Thankfully, there’s been some action on that front. One of the bright spots in the last few years of political news has been the rise of tenant organizing, with the Wall Street Journal reporting in 2022 that “hundreds of new tenant unions have been formed” since the start of the COVID-19 pandemic. Renters have been combining their forces and standing up to their landlords everywhere from North Carolina to New Mexico, and some of these new groups have already made impressive gains. In New Haven, Connecticut, the Blake Street Tenant Union forced their building’s management company to cancel 16 planned evictions, officially recognize their union, and come to the bargaining table. It’s the first time in Connecticut history that’s happened. In Bozeman, Montana, the local tenant union successfully lobbied for a ban on new rentals by Airbnb and similar companies, which notoriously drive rents up wherever they appear, and even got one of its members elected as deputy mayor. More recently, five major tenant unions (including those for Bozeman and the entire state of Connecticut) became the founding members of the Tenant Union Federation (TUF), a national alliance of renters’ unions. It’s the first attempt at an organizing effort on the national level since the short-lived National Tenants Union, which formed in 1979 only to collapse a few years later. It’s exactly what the United States and its millions of renters need, and if it grows the way its organizers are hoping, could soon wield enough influence to push for an air-conditioning mandate nationwide. 
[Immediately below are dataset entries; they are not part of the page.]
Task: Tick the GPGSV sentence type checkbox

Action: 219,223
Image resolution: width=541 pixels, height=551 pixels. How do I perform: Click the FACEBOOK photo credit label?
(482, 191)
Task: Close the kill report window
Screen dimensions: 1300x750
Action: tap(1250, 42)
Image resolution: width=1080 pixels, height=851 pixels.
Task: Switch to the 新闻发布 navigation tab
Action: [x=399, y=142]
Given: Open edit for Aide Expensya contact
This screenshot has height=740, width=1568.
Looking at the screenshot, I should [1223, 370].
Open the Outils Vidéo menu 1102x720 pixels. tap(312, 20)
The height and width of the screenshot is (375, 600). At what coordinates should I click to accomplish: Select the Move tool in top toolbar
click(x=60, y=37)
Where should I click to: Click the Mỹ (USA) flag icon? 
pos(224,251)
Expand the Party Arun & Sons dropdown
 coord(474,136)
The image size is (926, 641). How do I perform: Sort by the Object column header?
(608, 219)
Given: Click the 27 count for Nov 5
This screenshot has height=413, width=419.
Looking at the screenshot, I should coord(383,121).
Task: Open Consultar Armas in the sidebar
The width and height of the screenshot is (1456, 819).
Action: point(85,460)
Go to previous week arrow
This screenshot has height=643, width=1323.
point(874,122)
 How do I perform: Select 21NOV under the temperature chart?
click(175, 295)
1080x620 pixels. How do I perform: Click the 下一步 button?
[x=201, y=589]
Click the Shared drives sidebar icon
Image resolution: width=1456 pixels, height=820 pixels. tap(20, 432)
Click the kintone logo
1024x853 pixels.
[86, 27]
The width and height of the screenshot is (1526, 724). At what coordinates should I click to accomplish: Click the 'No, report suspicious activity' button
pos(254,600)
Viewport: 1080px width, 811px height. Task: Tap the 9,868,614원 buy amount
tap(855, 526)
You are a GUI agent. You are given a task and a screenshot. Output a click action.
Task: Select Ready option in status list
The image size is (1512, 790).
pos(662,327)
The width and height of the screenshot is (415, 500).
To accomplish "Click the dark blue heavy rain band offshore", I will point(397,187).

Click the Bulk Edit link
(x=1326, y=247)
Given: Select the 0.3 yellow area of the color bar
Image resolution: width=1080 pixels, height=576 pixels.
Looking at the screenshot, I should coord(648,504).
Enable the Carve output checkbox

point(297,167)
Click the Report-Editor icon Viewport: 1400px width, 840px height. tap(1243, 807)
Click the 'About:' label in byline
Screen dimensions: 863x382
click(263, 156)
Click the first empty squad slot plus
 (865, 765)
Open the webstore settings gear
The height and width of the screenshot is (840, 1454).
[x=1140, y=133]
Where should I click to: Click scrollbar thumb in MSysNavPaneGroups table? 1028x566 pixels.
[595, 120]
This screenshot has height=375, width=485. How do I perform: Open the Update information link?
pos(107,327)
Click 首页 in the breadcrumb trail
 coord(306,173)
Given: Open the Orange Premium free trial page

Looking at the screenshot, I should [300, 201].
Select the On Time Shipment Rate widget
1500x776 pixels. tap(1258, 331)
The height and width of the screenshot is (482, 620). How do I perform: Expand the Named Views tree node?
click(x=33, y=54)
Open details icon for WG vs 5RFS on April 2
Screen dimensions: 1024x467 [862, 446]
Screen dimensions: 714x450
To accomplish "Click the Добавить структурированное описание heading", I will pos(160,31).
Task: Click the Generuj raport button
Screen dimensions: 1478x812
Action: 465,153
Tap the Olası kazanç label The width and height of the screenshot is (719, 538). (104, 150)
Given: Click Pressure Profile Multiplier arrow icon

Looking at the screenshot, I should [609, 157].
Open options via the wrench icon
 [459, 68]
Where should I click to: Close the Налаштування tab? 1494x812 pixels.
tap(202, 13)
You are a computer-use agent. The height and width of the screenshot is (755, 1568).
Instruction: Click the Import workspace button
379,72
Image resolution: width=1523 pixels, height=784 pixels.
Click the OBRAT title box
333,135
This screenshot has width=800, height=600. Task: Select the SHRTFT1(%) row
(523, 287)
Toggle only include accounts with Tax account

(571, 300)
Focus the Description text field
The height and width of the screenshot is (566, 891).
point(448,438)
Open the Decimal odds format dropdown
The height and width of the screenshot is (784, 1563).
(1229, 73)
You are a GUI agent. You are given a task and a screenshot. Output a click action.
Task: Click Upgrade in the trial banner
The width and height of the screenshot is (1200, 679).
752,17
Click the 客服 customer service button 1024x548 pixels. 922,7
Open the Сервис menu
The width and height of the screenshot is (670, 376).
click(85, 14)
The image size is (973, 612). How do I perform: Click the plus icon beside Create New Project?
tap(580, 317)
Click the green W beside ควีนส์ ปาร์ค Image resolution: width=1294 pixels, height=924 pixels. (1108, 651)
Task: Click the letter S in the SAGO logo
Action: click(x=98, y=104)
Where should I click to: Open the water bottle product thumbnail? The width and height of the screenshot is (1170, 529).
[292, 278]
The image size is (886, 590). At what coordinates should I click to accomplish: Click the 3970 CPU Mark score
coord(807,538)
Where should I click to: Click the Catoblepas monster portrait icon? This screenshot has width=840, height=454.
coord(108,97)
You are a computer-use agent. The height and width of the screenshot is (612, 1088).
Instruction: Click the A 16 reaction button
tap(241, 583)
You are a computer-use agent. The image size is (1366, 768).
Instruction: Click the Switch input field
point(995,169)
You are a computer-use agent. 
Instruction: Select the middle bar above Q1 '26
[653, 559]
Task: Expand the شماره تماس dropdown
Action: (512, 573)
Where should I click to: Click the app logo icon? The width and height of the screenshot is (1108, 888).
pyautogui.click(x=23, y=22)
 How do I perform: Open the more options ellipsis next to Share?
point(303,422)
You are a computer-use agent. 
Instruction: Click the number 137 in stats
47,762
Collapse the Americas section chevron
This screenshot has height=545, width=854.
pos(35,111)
Maybe you don’t think you need a tenant union. Maybe your landlord treats you more or less humanely, and your air conditioning works well. But ask yourself: what guarantee do you have that your situation will continue to be comfortable? If your landlord decided to shut off your cooling tomorrow, and demanded an outrageous fee to turn it back on, what would stop them? It wouldn’t be the goodness in their hearts. If they thought it would add a single percentage point to their bottom lines, most landlords would happily make you swelter away in 100-degree heat with nothing. They’re already doing exactly that to people all over the country. If you want to be protected as temperatures continue to climb, you need an organization that can actually make demands, both of your landlord and the politicians who set housing policy. You need a lobbying apparatus to counter the one the landlords have already built to use against you. You need to have the threat of a rent strike, always ready in your back pocket. The alternative is to let a handful of wealthy property owners, who’ve already demonstrated that they don’t have your best interests in mind, dictate the terms of your life. Ultimately, either the class struggle heats up, or you do. Organize like your life depends on it!